Mon dîner avec Winston - Poche - Hervé Le Tellier - Achat Livre | fnac

Quand je vais à la librairie, j’achète parfois des pièces de théâtre. En voilà une d’Hervé Le Tellier qui n’est pas uniquement l’auteur de L’Anomalie mais a aussi publié pièces et poèmes.

                Charles s’apprête à recevoir Winston Churchill. Champagne, gratin, whisky, cigares, bain chaud. Nous sommes pourtant au XXIe siècle mais le narrateur et unique personnage de la pièce voit Churchill comme une sorte de modèle dont il connaît les discours, les événements historiques auxquels il a participé. Charles travaille à Tourisme Europe Service et reçoit des appels pour aider, assister et conseiller des gens sur la route. Il se fait embêter par un certain Rodriguez qui a crevé et ne trouve pas de roue de secours dans sa décapotable. Et Churchill qui tarde à venir...

Si la pièce est très/trop courte, elle m’a beaucoup plu, je pense à ceux qui connaissent mal Churchill : elle peut donner quelques infos essentielles sur le personnage, et à ceux qui connaissent très bien ce premier ministre britannique, elle est absolument délicieuse. C’est drôle, frais, léger, enlevé, le présent se mêle au passé, la grande Histoire et les extraits des authentiques discours du bonhomme au dépannage agité de Monsieur Rodriguez. Cette pièce a été une commande du comédien Gilles Cohen qui voulait un « seul en scène ». Les quelques extraits que j’ai vus m’ont l’air tout aussi réussis que le texte lui-même. Une belle découverte.

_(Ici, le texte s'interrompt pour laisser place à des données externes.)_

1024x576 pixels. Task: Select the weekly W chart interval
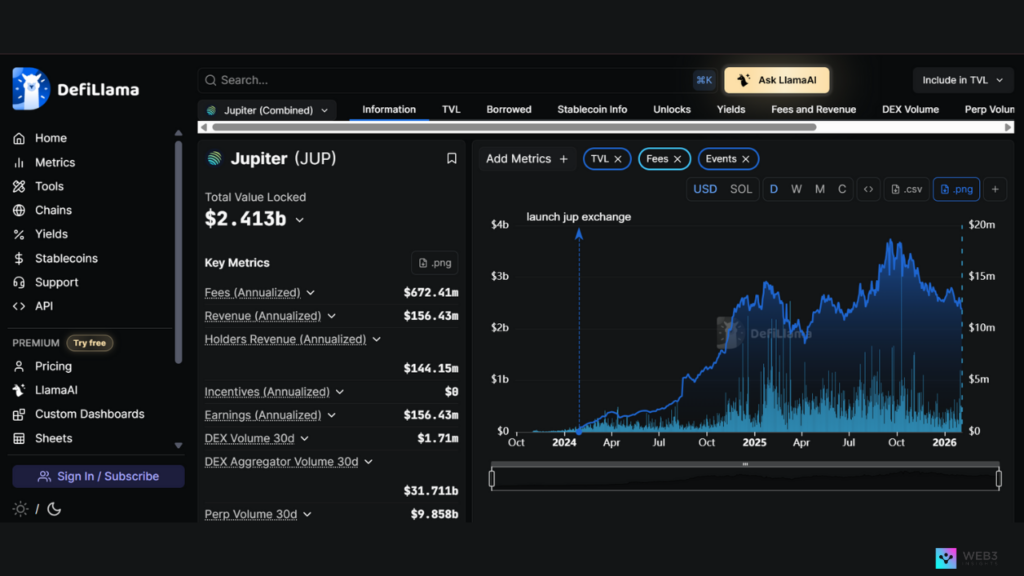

Winston aurait dit à son secrétaire quand il est venu le chercher aux toilettes parce qu’un ministre voulait lui parler : « Dites à lord Salisbury que je suis scellé aux cabinets et que je ne peux m’occuper que d’une merde à la fois ! »

« L’amour, mon petit vieux, crois-moi, c’est laisser l’imagination piétiner l’intelligence. »

Un énième échange avec Monsieur Rodriguez : « Mais ne désespérez pas, non. Car l’histoire n’est pas finie. Je peux vous promettre une chose. C'est que l'aube viendra. L'aube vient toujours à ceux qui savent résister. Elle sera éblouissante pour les braves, l’aube des renforts... L’heure de la dépanneuse viendra. »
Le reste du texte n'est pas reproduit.